Although Hungary and Pakistan are geographically distant from each other, cooperation between the two countries is good in several areas, and the Hungarian government will double the number of university scholarships for Pakistani students to further improve relations, Minister of Foreign Affairs and Trade Péter Szijjártó announced in Budapest on Wednesday.
At a joint press conference with his Pakistani counterpart Bilaval Bhutto Zardari, the Hungarian Minister stressed that both countries face serious security challenges in their neighborhoods.
“It is also clear for both of us that our foreign policy decisions have to be made in the context of great power expectations and friendly guidance, and despite this, both Hungary and Pakistan have been able to maintain their sovereign foreign policies in recent years,” Péter Szijjártó said. He also pointed out that the parties have learned from their histories and locations that the channels of communication must always be kept open. The Foreign Minister added that
Hungary has learned the lesson that if east and west come into conflict with each other, Central Europe will only lose out.
Szijjártó also touched on the issue of increasing migratory pressures, stressing that the root causes are worsening, such as the threat of terrorism and the rise of extremist ideologies. He expressed his appreciation for Pakistan’s role in curbing illegal migration and fighting terrorism.

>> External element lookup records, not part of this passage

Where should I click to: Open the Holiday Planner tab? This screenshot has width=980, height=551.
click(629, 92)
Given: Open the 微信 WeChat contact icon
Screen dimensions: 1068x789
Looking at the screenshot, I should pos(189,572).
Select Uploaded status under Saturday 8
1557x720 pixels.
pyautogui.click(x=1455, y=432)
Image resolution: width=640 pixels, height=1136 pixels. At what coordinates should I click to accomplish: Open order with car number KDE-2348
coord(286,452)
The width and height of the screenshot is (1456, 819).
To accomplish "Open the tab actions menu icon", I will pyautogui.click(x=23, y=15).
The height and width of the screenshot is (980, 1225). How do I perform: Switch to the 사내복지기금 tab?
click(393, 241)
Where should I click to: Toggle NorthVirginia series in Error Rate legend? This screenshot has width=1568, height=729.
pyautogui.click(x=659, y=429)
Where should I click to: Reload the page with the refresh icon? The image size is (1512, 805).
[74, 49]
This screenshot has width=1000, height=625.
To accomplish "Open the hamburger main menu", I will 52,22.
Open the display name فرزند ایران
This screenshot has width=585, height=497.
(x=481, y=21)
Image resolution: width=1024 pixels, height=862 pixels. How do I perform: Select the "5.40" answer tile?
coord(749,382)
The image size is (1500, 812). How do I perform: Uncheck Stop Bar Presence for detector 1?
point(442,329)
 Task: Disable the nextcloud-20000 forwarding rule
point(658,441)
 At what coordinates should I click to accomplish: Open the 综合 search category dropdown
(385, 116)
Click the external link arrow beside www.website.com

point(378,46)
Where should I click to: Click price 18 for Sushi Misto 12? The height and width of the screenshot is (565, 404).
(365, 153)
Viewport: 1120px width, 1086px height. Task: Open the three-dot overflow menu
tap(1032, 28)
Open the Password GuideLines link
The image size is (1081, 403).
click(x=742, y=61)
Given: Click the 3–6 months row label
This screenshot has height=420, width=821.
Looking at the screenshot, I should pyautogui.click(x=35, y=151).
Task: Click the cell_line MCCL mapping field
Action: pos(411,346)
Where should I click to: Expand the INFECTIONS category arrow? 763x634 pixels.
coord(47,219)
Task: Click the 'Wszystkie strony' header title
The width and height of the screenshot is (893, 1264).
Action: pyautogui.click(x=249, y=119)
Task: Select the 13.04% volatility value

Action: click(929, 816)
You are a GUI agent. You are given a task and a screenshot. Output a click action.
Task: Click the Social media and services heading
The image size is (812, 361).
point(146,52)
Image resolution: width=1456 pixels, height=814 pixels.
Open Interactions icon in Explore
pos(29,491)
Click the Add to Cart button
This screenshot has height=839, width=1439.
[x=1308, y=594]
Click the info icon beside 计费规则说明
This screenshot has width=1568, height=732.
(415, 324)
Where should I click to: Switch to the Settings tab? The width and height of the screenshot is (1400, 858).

On economic issues, he said that
Hungarian oil and gas company MOL is now virtually the only Western energy company that has not withdrawn from South Asia, but continues to invest in Pakistan, contributing to security of supply and providing jobs for more than 800 people.
Finally, he announced that the number of scholarship places for Pakistani students in Hungarian higher education would be increased from 200 to 400 per year, in response to the huge interest and 12,557 applications received this year.
The two sides also signed an agreement on cooperation in higher education, sports, and diplomatic training.